DATA FOR REVIEW: Begin
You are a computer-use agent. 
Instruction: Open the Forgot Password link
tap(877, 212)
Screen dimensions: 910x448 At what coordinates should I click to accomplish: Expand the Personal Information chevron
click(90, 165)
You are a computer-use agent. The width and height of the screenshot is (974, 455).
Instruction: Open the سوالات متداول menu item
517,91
DATA FOR REVIEW: End
DATA FOR REVIEW: Begin
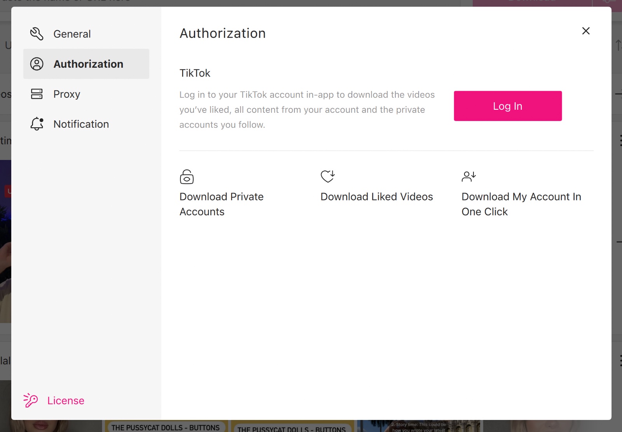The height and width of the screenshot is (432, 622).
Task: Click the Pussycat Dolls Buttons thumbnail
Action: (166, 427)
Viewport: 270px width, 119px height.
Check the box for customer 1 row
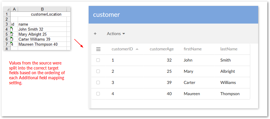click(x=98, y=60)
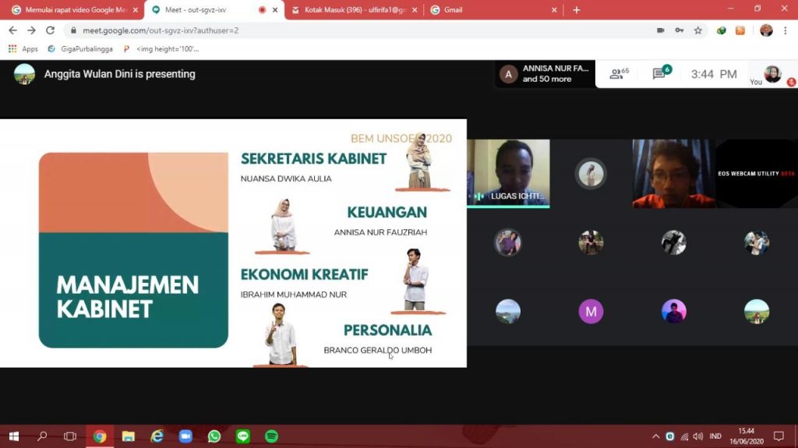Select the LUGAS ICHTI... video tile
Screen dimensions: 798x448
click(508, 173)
DATA FOR REVIEW: End
(YOUR GOAL) Check each line above for the string "agent" and copy every line that has it.

(RESPONSE TO THE TASK)
You are a computer-use agent. 
You are a computer-use agent. The width and height of the screenshot is (974, 455).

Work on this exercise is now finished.